Luckily for the actresses, Love, Loss makes that easy, at least for the women in the house.  As Nora Ephron said, “What you wear and what happened to you are indelibly connected.”   There’s no doubt that every woman in the audience will think back to the clothes that have played a role in her own life—be it a favorite sweater or that prom dress she just had to have—while listening to the characters’ stories.  

At several points in the show, the Ephron sisters use a device they aptly call a “clothesline.”   Each character is a pin on the line and chimes in with her thoughts on the subject at hand.  Take, for instance, the experience of trying on clothes in one of those awful department store dressing rooms.  Who hasn’t said to themselves when in this situation,  “Is there something wrong with the lighting in here?”  “My arms!  What happened to my arms?”  And, of course, “This will fit if I lose ten pounds.”  
While Love, Loss contains a lot of laughter, there’s heartbreak as well.   One character shares a particularly poignant story in which a bathrobe triggers memories of her mother who died at a young age.   It is stories like this that make the connection between Love, Loss and What I Wore and Cappiello’s work with the Lung Cancer Research Council. 


Cappiello is a lung cancer survivor.  So his passion about lung cancer research and prevention comes as no surprise.  What may come as a surprise, however, is to learn that lung cancer is the number one cause of death in Charlotte County.    Or that each year, lung cancer claims over 160,000 lives nationwide, more than breast, prostate, colon and kidney cancers combined.   Or that only 15% of people diagnosed with lung cancer will survive five years beyond their diagnosis.   (The survival rate has remained virtually static since the “war on cancer” was declared in the 1970s.)     

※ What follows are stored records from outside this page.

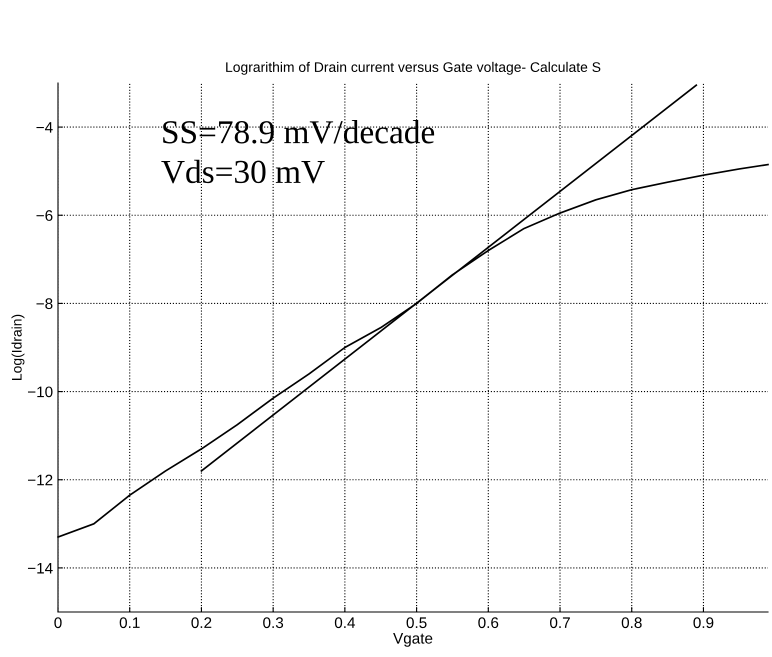  What do you see at coordinates (202, 622) in the screenshot?
I see `x-tick-label: 0.2` at bounding box center [202, 622].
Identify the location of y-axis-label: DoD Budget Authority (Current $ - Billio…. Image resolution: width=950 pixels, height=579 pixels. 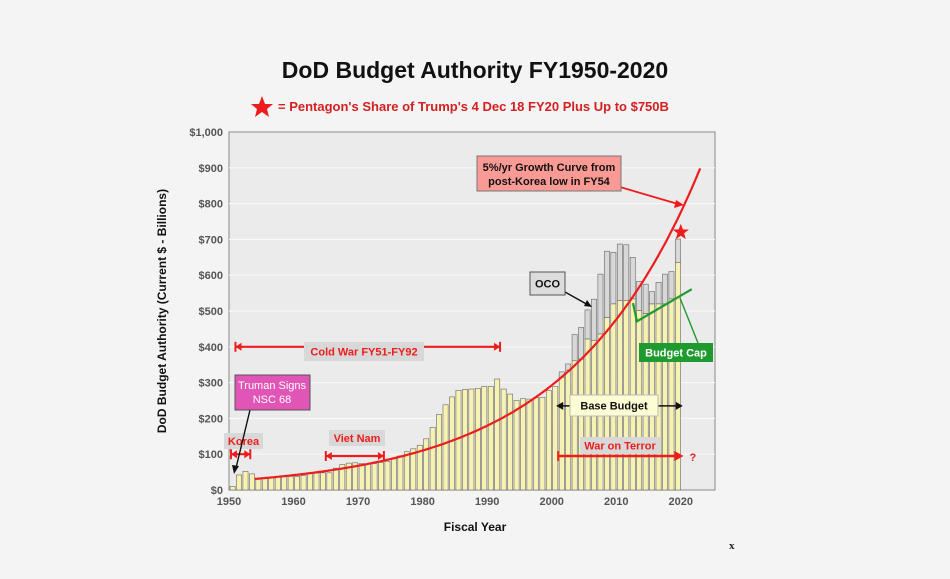
(162, 311).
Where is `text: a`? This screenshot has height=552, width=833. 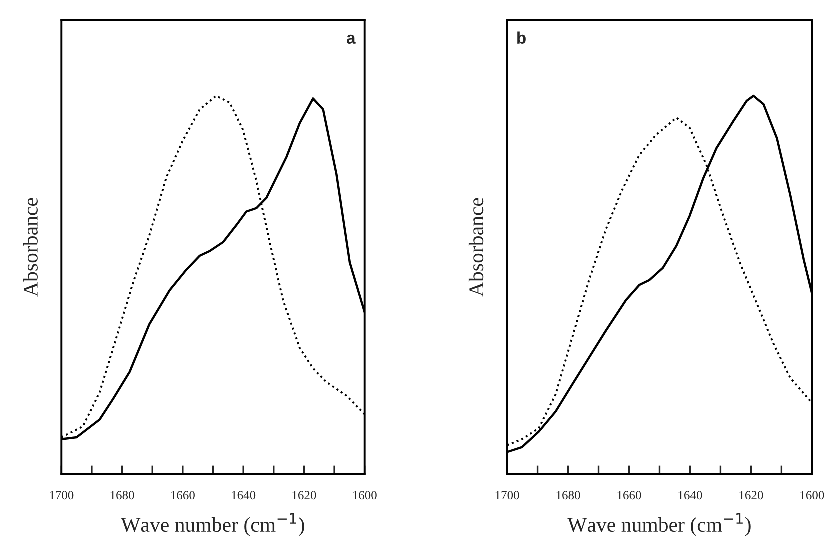
text: a is located at coordinates (351, 39).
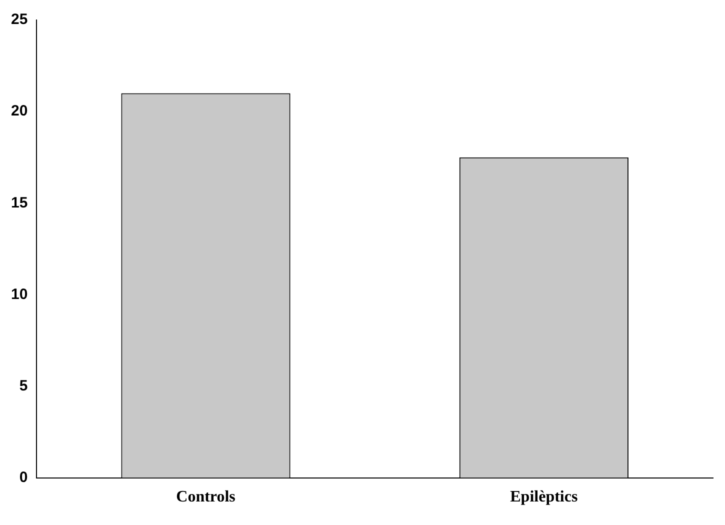 Image resolution: width=725 pixels, height=525 pixels. I want to click on y-tick-label: 10, so click(19, 294).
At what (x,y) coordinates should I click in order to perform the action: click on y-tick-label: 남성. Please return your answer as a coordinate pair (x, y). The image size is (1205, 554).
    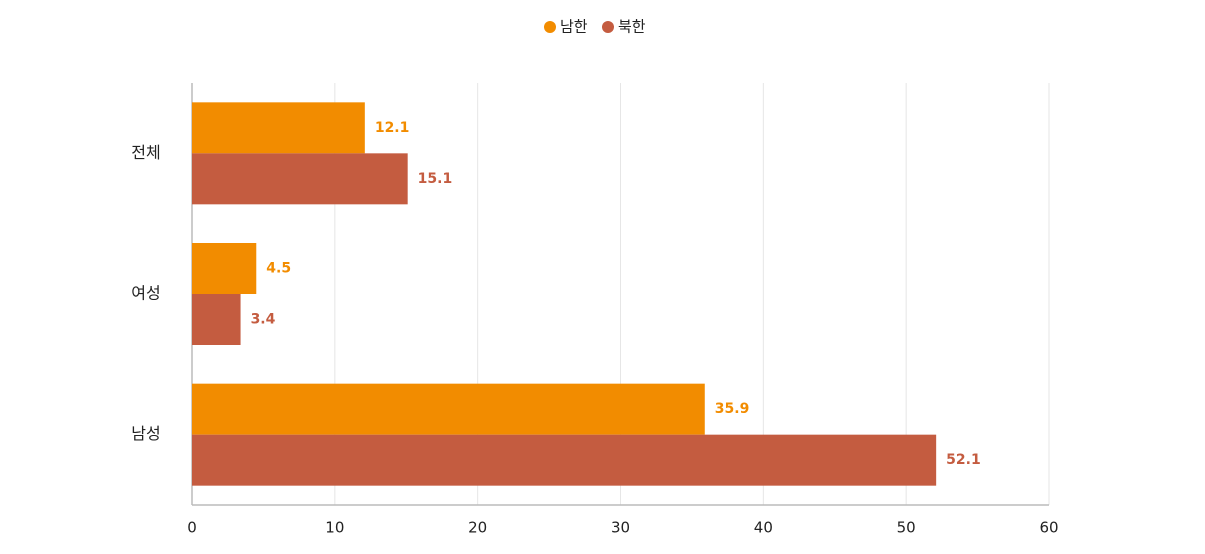
    Looking at the image, I should click on (146, 434).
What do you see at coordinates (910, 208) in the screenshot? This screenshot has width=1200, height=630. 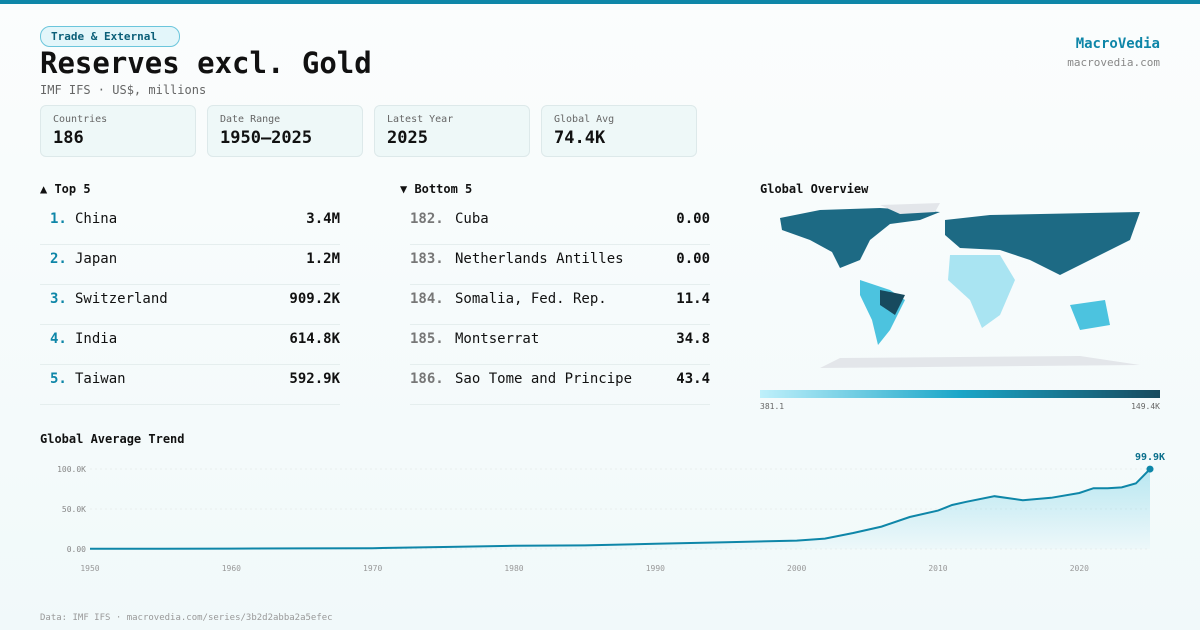 I see `greenland` at bounding box center [910, 208].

The goal of the Lung Cancer Research Council is to raise awareness about the importance of screening and early detection.   Because the Council has no paid staff or overhead, 100% of the proceeds from the performance of Love, Loss and What I Wore will fund this mission.  (Truly Nolen has generously agreed to underwrite the rental cost of the Cultural Center Theater.)    

While Cappiello is excited about Love, Loss and What I Wore, he is also looking forward to the Council’s major fundraiser – The Southwest Florida Lung Cancer 5K Run/Walk and Mile of Memories Walk.  The Run/Walk will take place on Saturday, November 9th.  This event is in its fifth year and has options for participants at all fitness levels.    


Love, Loss and What I Wore will be presented at the Cultural Center Theater on Friday, October 4th, at 7:30   It’s hard to imagine an easier – or more fun—way to help battle lung cancer in our own backyard.  The question is not whether you should go see this show, but what you will wear.